Googlebot dropping / from directory names

Forum Moderators: open

Message Too Old, No Replies

Googlebot dropping / from directory names

moltar

7:52 pm on Sep 5, 2003 (gmt 0)

I have links with a trailing slash (/folder/another_folder/).

I know they are all correct since they are generated by the script (all of them).

Googlebot indexes them as /folder/another_folder <- without the trailing slash. Some of them do have slash and some of them don't. How can I prevent it from dropping slash?

Arnett

1:56 pm on Sep 6, 2003 (gmt 0)

Google does some things like embedding spaces in the urls to keep other SEs from robbing them. What do the urls resolve to when you click them?

moltar

2:52 pm on Sep 6, 2003 (gmt 0)

Yes, it adds spaces, but only in SERPs though.

I am talking about Googlebot. When it comes around my website to spider, it will drop trailing slashes.

This results in the error page (which is identical for every error) and it says "widget not found". And in SERPs they come up as separate pages. I thought Google was combining identical results.

I will rewrite the code to include version without the slash. But I am still interested why would it do it?

Arnett

3:00 am on Sep 7, 2003 (gmt 0)

Where are you seeing this,in your logs or in the SERPS?

moltar

3:33 am on Sep 7, 2003 (gmt 0)

SERPs and logs

rfgdxm1

4:04 am on Sep 7, 2003 (gmt 0)

>Google does some things like embedding spaces in the urls to keep other SEs from robbing them.

No, this is just a Google display bug. A bot could get the correct URL from the clickable link.

sidyadav

4:51 am on Sep 7, 2003 (gmt 0)

If you ask me , a typical bug... Must be fixed...

RonPK

9:24 am on Sep 7, 2003 (gmt 0)

rfgdxm1, are you sure it is a 'display bug'? I allways thought the space was there to enable line wrapping on small screens.

Yidaki

9:40 am on Sep 7, 2003 (gmt 0)

>the space was there to enable line wrapping on small screens.

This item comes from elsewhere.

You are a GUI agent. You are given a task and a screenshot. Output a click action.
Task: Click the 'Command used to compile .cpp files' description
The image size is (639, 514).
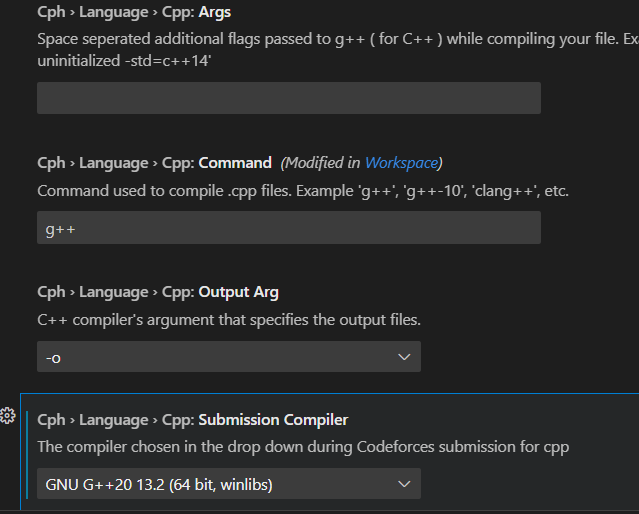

Exactly. Spaces are only used if a displayed url is over a certain length - that's why i also think that it's to enable wrapping.

PatrickDeese

5:04 pm on Sep 8, 2003 (gmt 0)

I have noticed the same thing when doing a negative search to see all the pages in the G index, I have recently seen several instances of listing both:

www.example/subdirectory

and

www.example/subdirectory/

with the link without the trailing slash being treated as a dead link (no title, no description, just the URL).

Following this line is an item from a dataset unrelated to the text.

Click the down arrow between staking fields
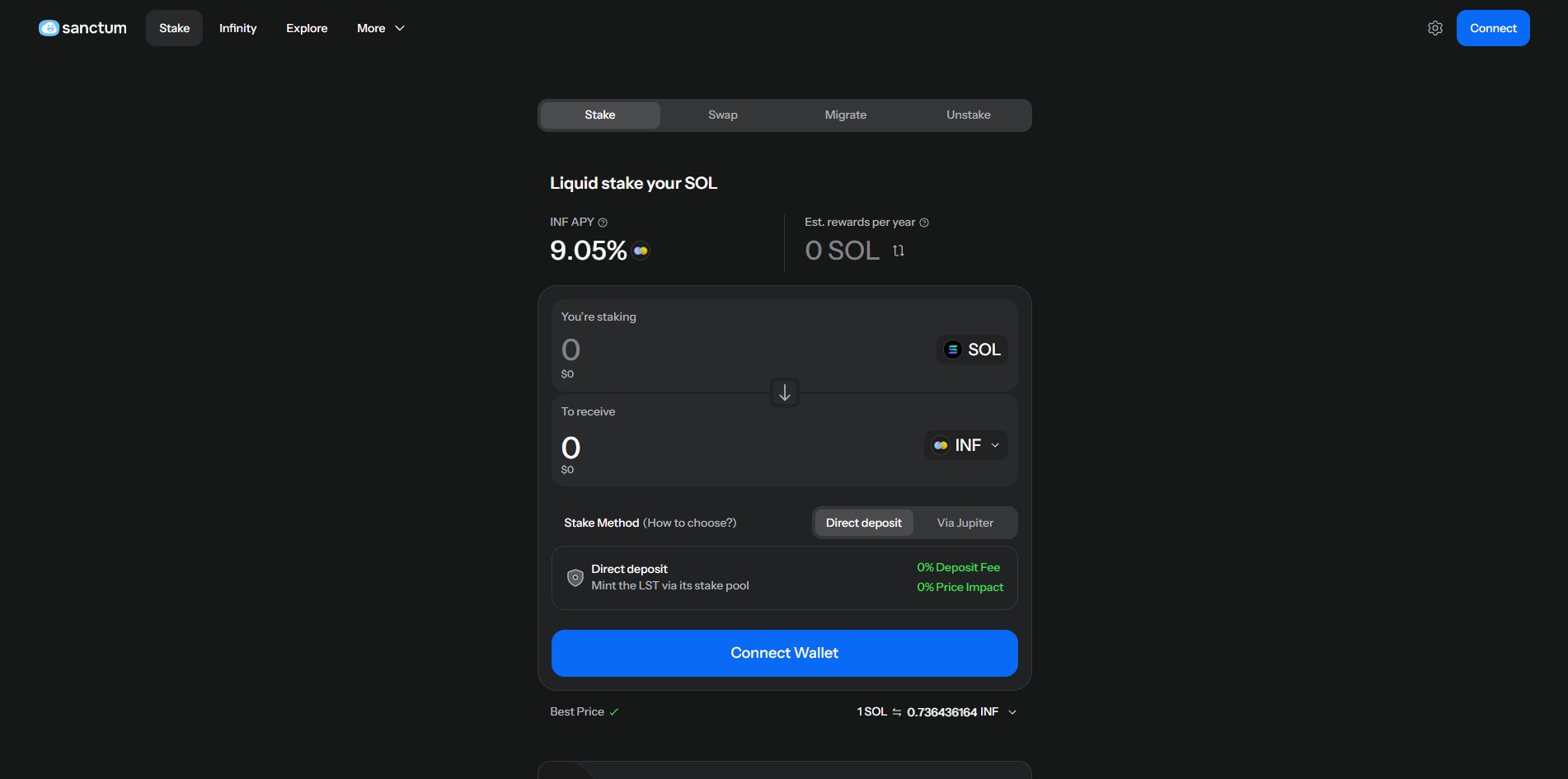Viewport: 1568px width, 779px height. click(x=785, y=392)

I have looked throughout my site for links that don't have the trailing slash, but they all have them. Gbot is either following an external link that is missing the trailing / or there is some sort of quirk in the Gbot crawler right now that is indexing subdirectories with and without the trailing slash.

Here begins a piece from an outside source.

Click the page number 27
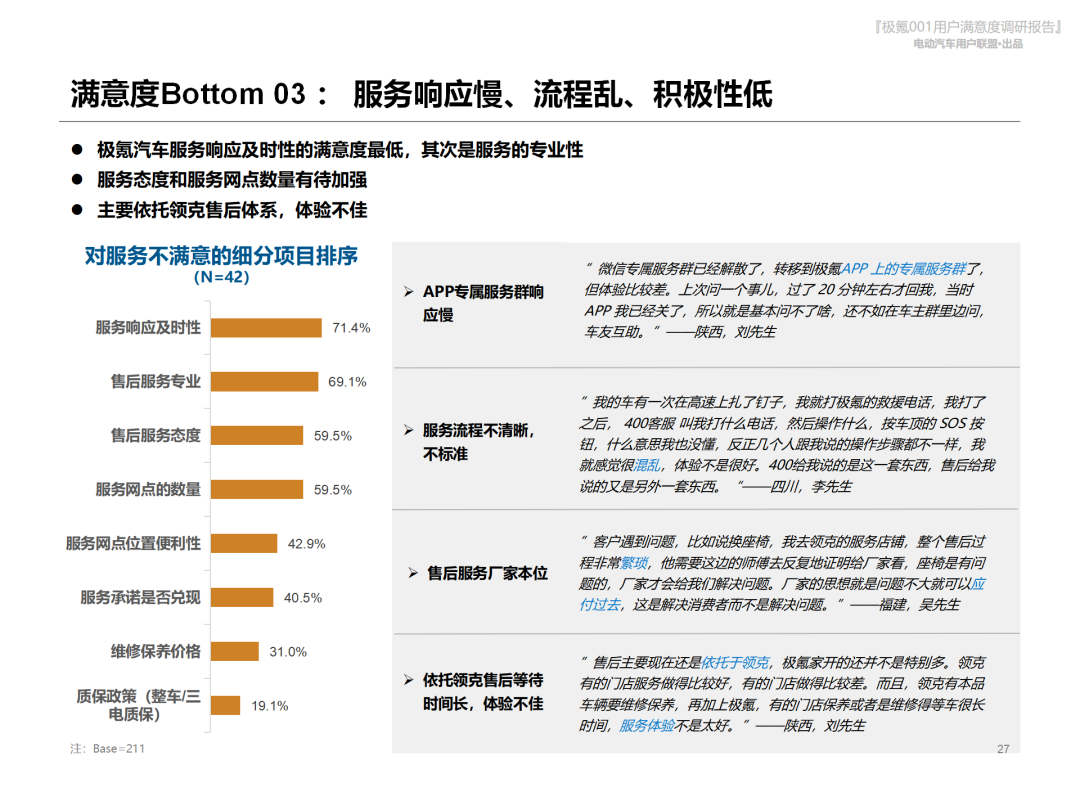This screenshot has height=810, width=1080. coord(1003,749)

I started noticing it about a week ago.

moltar

5:20 pm on Sep 8, 2003 (gmt 0)

It's definetely doing it by itself, not from external links. I have ~ 50 deep links on one of my pages and *all* of them have trailing slash. As I said, links are generated by a script. And some of them Googlebot followed with the slash and some of them without.

I wish I could notify Google about it. But who is going to listen to me? :)

Yidaki

5:33 pm on Sep 8, 2003 (gmt 0)

>I wish I could notify Google about it. But who is going to listen to me? :)

Report errors, bugs and broken links: webmaster@google.com

I bet they'll listen to you! ;)

However, normaly a webserver appends the trailing slash / to a directory request: a request without trailing slash normaly returns a 301 redirect to the url with trailing slash. So it might be a good idea to implement something similar into your scripts to avoid errors.

Example:

curl [webmasterworld.com...]

returns this:

<!DOCTYPE HTML PUBLIC "-//IETF//DTD HTML 2.0//EN">
<HTML><HEAD>
<TITLE>301 Moved Permanently</TITLE>
</HEAD><BODY>
<H1>Moved Permanently</H1>
The document has moved <A HREF="http://www.webmasterworld.com/forum3/">here</A>.<P>
<HR>
<ADDRESS>Apache/1.3.26 Server at www.webmasterworld.com Port 80</ADDRESS>
</BODY></HTML>

Slade

5:45 pm on Sep 8, 2003 (gmt 0)

If you're going to work on your code, have it identify if the url would be correct if it had the slash on it, and issue a redirect permanent.